Asked if the political landscape changes, Labour wins the next ­general election and Starmer finds himself as Prime Minister, would he grant a ­Section 30 order, he said: “This argument won’t change and that is why we’re very clear no deals into the election, no deals out of it.”

The Sunday National put to ­Starmer that there had been numerous deals struck with other parties at local level in Scotland.

In Edinburgh, Labour leant on Tory and LibDem votes to oust their ­former SNP coalition partners from the authority and form a minority ­administration.

Similar scenes played out in West Lothian and Fife.

In Stirling, Labour were returned as the third-largest party but took power thanks to the Tories accepting a back-room deal to take over the role of Provost and other key positions, while in Moray and South ­Ayrshire, Labour councillor abstentions ­allowed the Tories to take control.

Starmer didn’t answer the point ­directly, but said the local election ­result was a “big step forward” for the Labour Party in Scotland and that they “need to go further”.

WHEN the Sunday National asked if the Labour leader had any concerns over the impact of these deals potentially “undoing” the vote share increase ahead of the General Election, he was not given the chance to respond as Sarwar leapt in to defend his policy choices, and insisted it was “not true” that they were working with the Tories.

He also claimed the joint SNP-­Labour-Independent ­administration in Dumfries and Galloway, which was agreed on May 24, was an ­“interim ­arrangement” to allow ­council ­services to continue.

When The Sunday National ­pointed out there are two ­co-leaders in ­Dumfries and Galloway, one is SNP and one is Labour, Sarwar ­responded: “Let me finish – that is an interim arrangement not for the ­entire duration of the council term.

“And there is not a single coalition agreement with the Conservatives anywhere in Scotland and to suggest otherwise is just not true.”

The Sunday National pointed out there are numerous councils where Tories, Labour and LibDem have formed alliances, as we set out above, but Sarwar continued to be in denial.

READ MORE: Scottish Labour's Anas Sarwar is rattled by The National's questions on Tory deals

He added: “How other political parties choose to vote is a matter for other political parties. There are no deals and there are no coalitions with the Tories.”

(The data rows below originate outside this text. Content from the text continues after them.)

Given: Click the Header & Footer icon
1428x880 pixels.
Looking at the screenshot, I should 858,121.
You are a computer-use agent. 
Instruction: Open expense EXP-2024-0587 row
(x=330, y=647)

In disbelief at this refutation from Sarwar, we put to him that on that day, East Renfrewshire Labour ­councillors had voted through a £5000 pay rise for a Tory councillor serving as a committee vice-convener and his party had been accused of ­trying to “buy another vote”.

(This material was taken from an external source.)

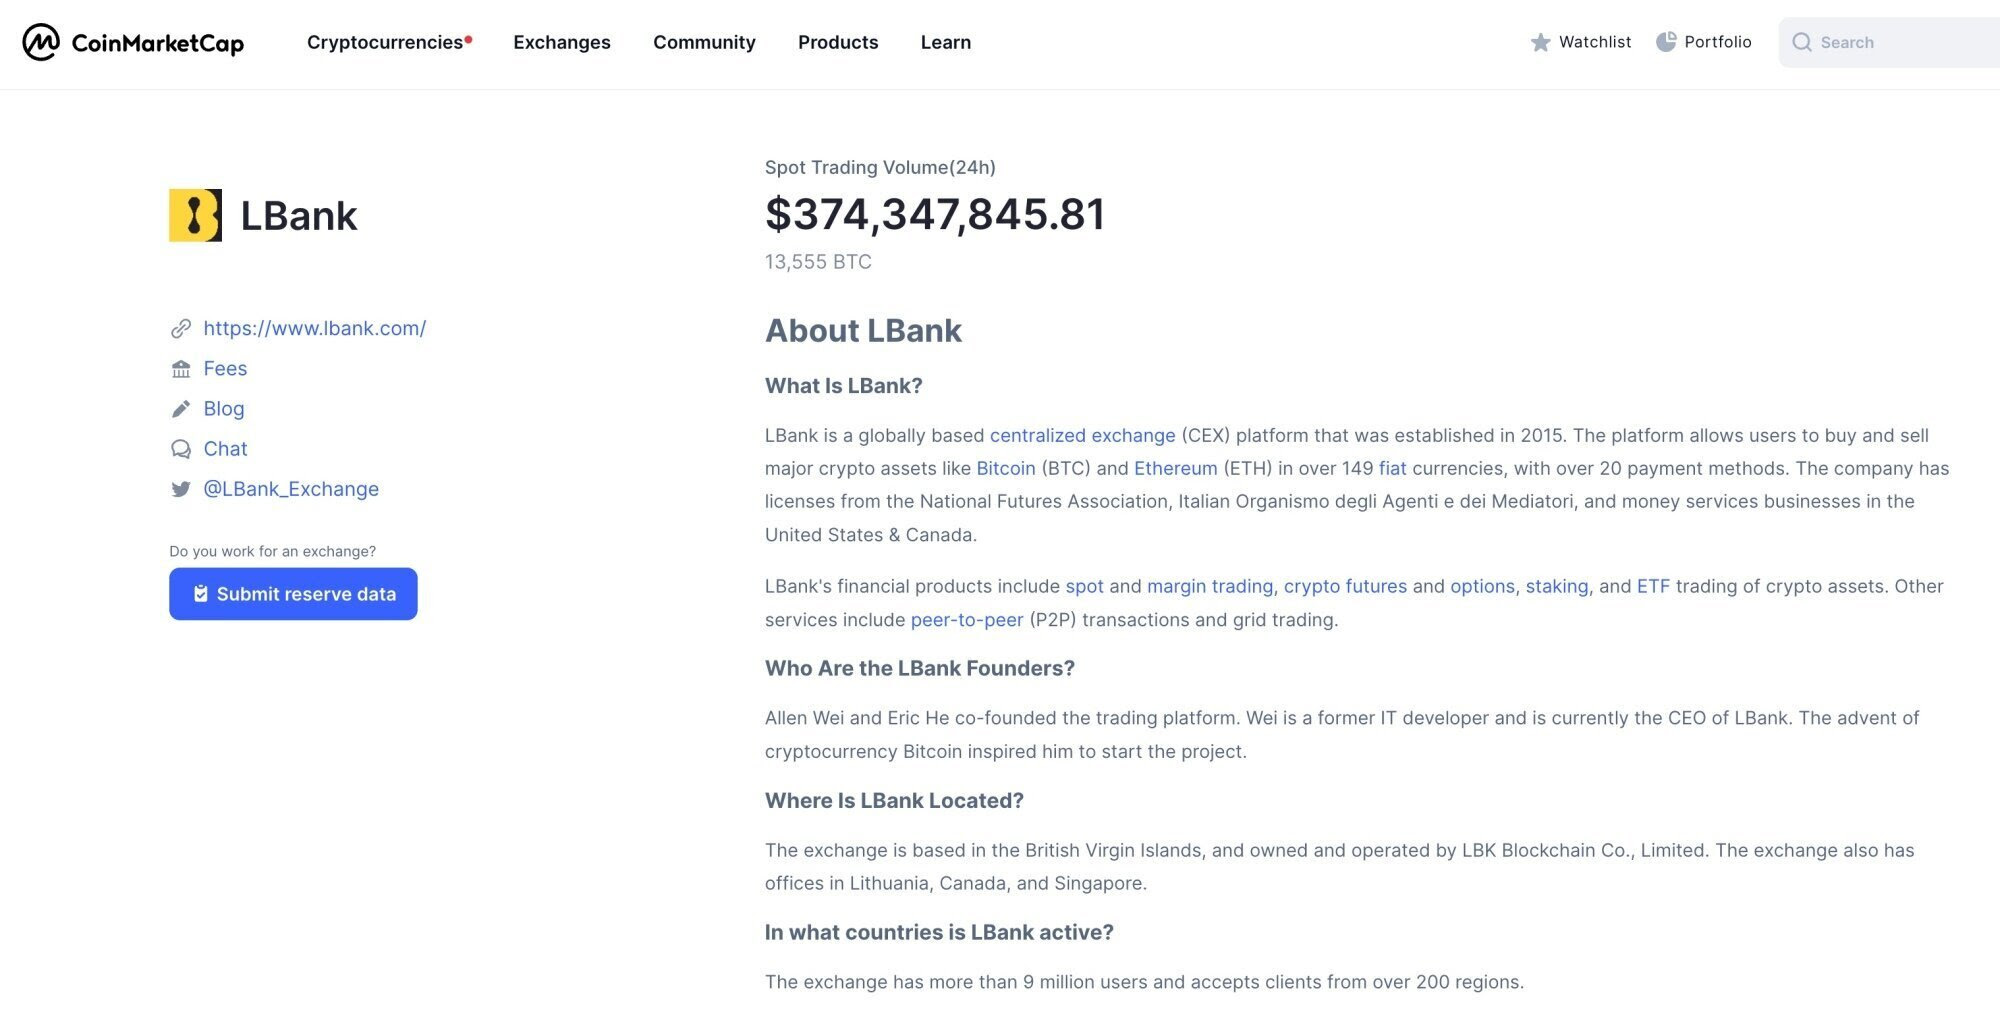This screenshot has width=2000, height=1018.
Task: Open the Cryptocurrencies menu
Action: click(x=385, y=42)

He replied: “Well, I’ve not seen what you’re referring to but I ­imagine there’s lots of accusations made by lots of people, particularly at The ­National, that simply aren’t true, and so I think we can see that for what it is to be honest.

“The idea that we are in any kind of cahoots with the Tories is ­laughable and the idea that we don’t want to boot the Tories out of Westminster and elect a Labour prime minister with the man sitting next to me is also laughable too.

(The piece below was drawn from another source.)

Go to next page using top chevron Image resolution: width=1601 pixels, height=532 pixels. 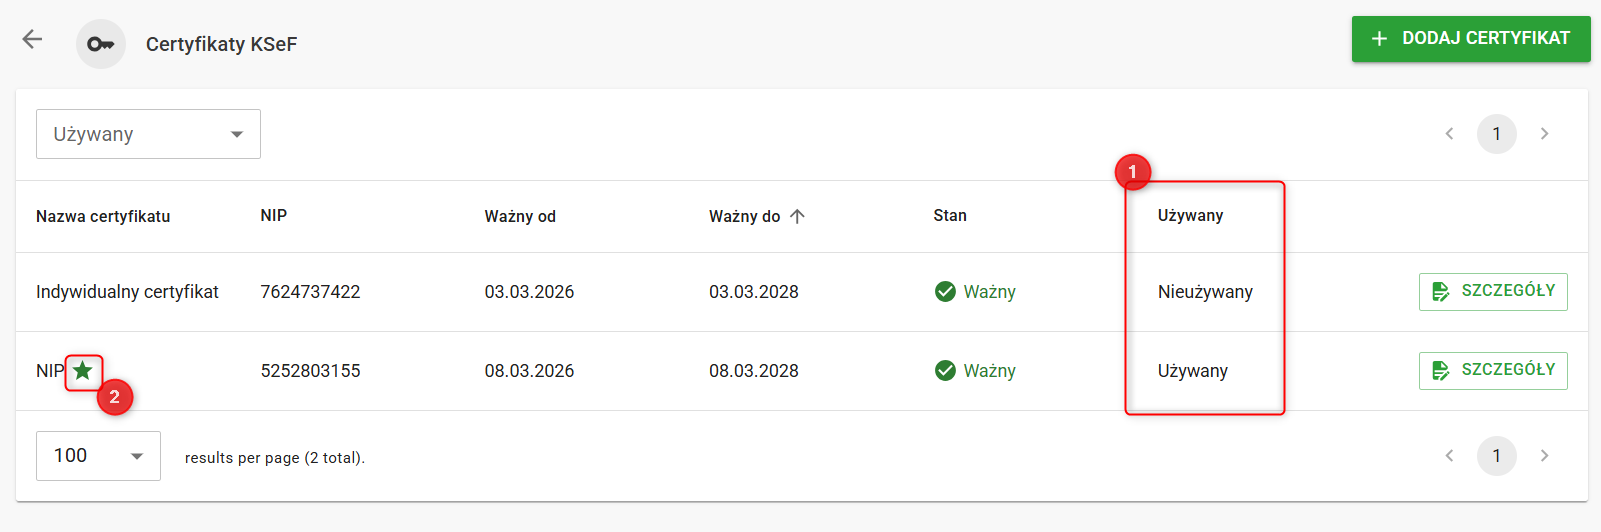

“There’s only one other party in Scotland that wants the Tories to stay in power across the UK, and that’s the SNP because it helps them keep their grievance for a referendum.”

SNP MP Stewart Hosie hit back at Starmer over his comments.

The National: Stewart Hosie - UK Parliament official portraits 2017.

He said: “The Scottish Government has been given a cast-iron democratic mandate by the people to hold an ­independence referendum – and that is what we intend to do on October 19 2023.

“No Trump-like efforts from Boris Johnson or Keir Starmer can deny that democratic reality.

“Rather than adopting yet another Tory position – after throwing his support behind Boris Johnson’s ­disastrous Brexit – Keir Starmer should respect democracy or condemn Labour to increasing irrelevance in Scotland.

“The reality is that the ­Westminster system is broken and independence is the only way for Scotland to escape the damage of Westminster ­control and build a fairer, greener and ­prosperous future.”